Department of Psychiatry, University of California, San Diego.
Psychol Assess. 2021 Jul;33(7):596-609. doi: 10.1037/pas0000938. Epub 2021 May 17.
Screening measures are used in psychology and medicine to identify respondents who are high or low on a construct. Based on the screening, the evaluator assigns respondents to classes corresponding to different courses of action: Make a diagnosis versus reject a diagnosis; provide services versus withhold services; or conduct further assessment versus conclude the assessment process. When measures are used to classify individuals, it is important that the decisions be consistent and equitable across groups. Ideally, if respondents completed the screening measure repeatedly in quick succession, they would be consistently assigned into the same class each time. In addition, the consistency of the classification should be unrelated to the respondents' background characteristics, such as sex, race, or ethnicity (i.e., the measure is free of measurement bias). Reporting estimates of classification consistency is a common practice in educational testing, but there has been limited application of these estimates to screening in psychology and medicine. In this article, we present two procedures based on item response theory that are used (a) to estimate the classification consistency of a screening measure and (b) to evaluate how classification consistency is impacted by measurement bias across respondent groups. We provide R functions to conduct the procedures, illustrate the procedures with real data, and use Monte Carlo simulations to guide their appropriate use. Finally, we discuss how estimates of classification consistency can help assessment specialists make more informed decisions on the use of a screening measure with protected groups (e.g., groups defined by gender, race, or ethnicity). (PsycInfo Database Record (c) 2021 APA, all rights reserved).
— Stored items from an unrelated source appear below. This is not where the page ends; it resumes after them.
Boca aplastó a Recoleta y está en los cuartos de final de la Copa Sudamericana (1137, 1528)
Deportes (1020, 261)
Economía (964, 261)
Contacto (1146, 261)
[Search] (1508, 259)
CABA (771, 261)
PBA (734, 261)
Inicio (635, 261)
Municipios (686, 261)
筛查措施在心理学和医学中用于识别在某一结构上得分高或低的被试。基于筛查结果,评估者将被试分配到与不同行动方案相对应的类别中:做出诊断或拒绝诊断;提供服务或不提供服务;或进行进一步评估或结束评估过程。当使用测量方法对个体进行分类时,重要的是决策在各群体之间具有一致性和公平性。理想情况下,如果被试在短时间内反复完成筛查测量,他们每次都会被一致地分配到同一个类别中。此外,分类的一致性不应与被试的背景特征(如性别、种族或民族)相关(即,该测量方法没有测量偏差)。报告分类一致性的估计值是教育测试中的常见做法,但这些估计值在心理学和医学中的筛查应用有限。在本文中,我们提出了两种基于项目反应理论的程序,用于 (a) 估计筛查测量的分类一致性,以及 (b) 评估分类一致性如何受到不同被试群体中测量偏差的影响。我们提供了用于执行这些程序的 R 函数,用真实数据来说明这些程序,并使用蒙特卡罗模拟来指导其正确使用。最后,我们讨论了分类一致性的估计值如何帮助评估专家在使用受保护群体(如按性别、种族或民族定义的群体)的筛查测量时做出更明智的决策。